**EXERCISE PROMPT**
Only one stretch of the data below should be repeated: the lines from the line containing "At what coordinates should I click to accomplish: Click" through the line containing "You are a computer-use agent. Viewport: 638px", inclusive, exactly as they are.

**DATASET EXTRACT**
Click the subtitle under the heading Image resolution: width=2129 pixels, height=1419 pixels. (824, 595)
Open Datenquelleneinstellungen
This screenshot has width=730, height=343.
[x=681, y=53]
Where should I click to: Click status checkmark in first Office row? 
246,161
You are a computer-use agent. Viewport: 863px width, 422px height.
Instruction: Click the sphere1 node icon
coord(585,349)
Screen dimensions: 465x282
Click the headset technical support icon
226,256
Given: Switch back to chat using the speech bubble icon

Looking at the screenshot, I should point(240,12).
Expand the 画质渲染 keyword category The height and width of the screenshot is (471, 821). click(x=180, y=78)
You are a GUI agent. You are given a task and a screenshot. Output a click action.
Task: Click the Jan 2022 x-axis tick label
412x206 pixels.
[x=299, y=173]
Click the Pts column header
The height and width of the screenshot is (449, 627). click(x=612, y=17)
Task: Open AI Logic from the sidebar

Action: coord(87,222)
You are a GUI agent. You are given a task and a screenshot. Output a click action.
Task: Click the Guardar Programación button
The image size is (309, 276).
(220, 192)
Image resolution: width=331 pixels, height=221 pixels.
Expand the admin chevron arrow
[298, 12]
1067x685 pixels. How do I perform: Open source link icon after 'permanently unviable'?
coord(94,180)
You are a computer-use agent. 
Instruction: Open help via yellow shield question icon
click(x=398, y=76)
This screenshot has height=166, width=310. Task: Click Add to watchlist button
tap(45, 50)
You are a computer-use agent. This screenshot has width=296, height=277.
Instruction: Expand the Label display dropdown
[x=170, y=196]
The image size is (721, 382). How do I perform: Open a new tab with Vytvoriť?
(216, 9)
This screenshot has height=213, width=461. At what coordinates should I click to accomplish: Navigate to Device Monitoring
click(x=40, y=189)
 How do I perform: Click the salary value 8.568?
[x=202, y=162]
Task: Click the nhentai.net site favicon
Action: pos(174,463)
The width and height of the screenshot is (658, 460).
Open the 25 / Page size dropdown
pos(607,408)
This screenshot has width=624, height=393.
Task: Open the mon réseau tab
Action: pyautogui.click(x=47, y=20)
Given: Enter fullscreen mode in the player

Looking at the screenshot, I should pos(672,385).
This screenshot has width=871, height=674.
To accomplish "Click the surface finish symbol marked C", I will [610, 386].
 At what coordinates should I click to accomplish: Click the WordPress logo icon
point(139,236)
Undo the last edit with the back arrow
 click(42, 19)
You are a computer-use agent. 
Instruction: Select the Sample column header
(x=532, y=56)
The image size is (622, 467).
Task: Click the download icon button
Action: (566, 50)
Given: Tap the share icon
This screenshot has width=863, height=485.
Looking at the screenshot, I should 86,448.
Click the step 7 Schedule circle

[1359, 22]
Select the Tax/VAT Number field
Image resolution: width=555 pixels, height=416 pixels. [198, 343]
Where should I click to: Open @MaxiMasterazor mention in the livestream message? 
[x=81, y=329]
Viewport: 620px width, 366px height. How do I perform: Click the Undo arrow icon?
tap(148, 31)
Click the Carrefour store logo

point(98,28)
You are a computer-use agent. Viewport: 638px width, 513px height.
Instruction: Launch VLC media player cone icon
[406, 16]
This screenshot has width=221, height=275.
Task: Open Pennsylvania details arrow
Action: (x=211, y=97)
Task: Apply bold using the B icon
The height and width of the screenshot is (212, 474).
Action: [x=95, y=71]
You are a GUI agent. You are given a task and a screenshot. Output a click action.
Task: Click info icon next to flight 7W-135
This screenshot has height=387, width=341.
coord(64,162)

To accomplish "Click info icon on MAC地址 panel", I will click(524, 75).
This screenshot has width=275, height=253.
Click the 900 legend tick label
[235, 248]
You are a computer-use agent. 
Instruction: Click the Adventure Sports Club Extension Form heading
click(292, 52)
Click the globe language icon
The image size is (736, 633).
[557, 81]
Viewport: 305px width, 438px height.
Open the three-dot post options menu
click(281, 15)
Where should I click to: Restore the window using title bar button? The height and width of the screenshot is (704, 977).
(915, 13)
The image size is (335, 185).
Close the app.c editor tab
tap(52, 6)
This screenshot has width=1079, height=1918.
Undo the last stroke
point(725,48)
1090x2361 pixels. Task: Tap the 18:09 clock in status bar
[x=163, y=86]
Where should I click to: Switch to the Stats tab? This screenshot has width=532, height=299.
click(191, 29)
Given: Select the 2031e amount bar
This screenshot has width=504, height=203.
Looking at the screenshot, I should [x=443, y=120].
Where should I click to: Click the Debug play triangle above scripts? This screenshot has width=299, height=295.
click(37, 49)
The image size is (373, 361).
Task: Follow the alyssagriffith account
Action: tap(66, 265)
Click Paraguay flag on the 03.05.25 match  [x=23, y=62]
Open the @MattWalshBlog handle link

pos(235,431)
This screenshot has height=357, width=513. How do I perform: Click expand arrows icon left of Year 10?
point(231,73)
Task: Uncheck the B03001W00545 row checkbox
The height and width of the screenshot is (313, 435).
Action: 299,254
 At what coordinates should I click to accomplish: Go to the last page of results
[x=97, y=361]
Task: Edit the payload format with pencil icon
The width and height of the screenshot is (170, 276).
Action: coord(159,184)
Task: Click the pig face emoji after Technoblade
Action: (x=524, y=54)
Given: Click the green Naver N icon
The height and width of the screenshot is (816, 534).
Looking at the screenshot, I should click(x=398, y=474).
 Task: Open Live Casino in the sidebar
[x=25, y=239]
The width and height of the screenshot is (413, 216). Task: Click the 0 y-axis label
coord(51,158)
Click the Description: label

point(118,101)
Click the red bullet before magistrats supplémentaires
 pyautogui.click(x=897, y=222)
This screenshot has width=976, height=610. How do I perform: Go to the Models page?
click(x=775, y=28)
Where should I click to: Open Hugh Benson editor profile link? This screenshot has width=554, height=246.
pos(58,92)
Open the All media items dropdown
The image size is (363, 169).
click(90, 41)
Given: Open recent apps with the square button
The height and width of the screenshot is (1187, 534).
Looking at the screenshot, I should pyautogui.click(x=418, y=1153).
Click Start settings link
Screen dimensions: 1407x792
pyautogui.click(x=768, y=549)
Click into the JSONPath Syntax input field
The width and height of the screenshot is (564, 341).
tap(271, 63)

**ANSWER BELOW**
 At what coordinates should I click to accomplish: Click the WordPress logo icon
point(139,236)
Undo the last edit with the back arrow
 click(42, 19)
You are a computer-use agent. 
Instruction: Select the Sample column header
(x=532, y=56)
The image size is (622, 467).
Task: Click the download icon button
Action: (566, 50)
Given: Tap the share icon
This screenshot has width=863, height=485.
Looking at the screenshot, I should 86,448.
Click the step 7 Schedule circle

[1359, 22]
Select the Tax/VAT Number field
Image resolution: width=555 pixels, height=416 pixels. [198, 343]
Where should I click to: Open @MaxiMasterazor mention in the livestream message? 
[x=81, y=329]
Viewport: 620px width, 366px height. How do I perform: Click the Undo arrow icon?
tap(148, 31)
Click the Carrefour store logo

point(98,28)
You are a computer-use agent. Viewport: 638px width, 513px height.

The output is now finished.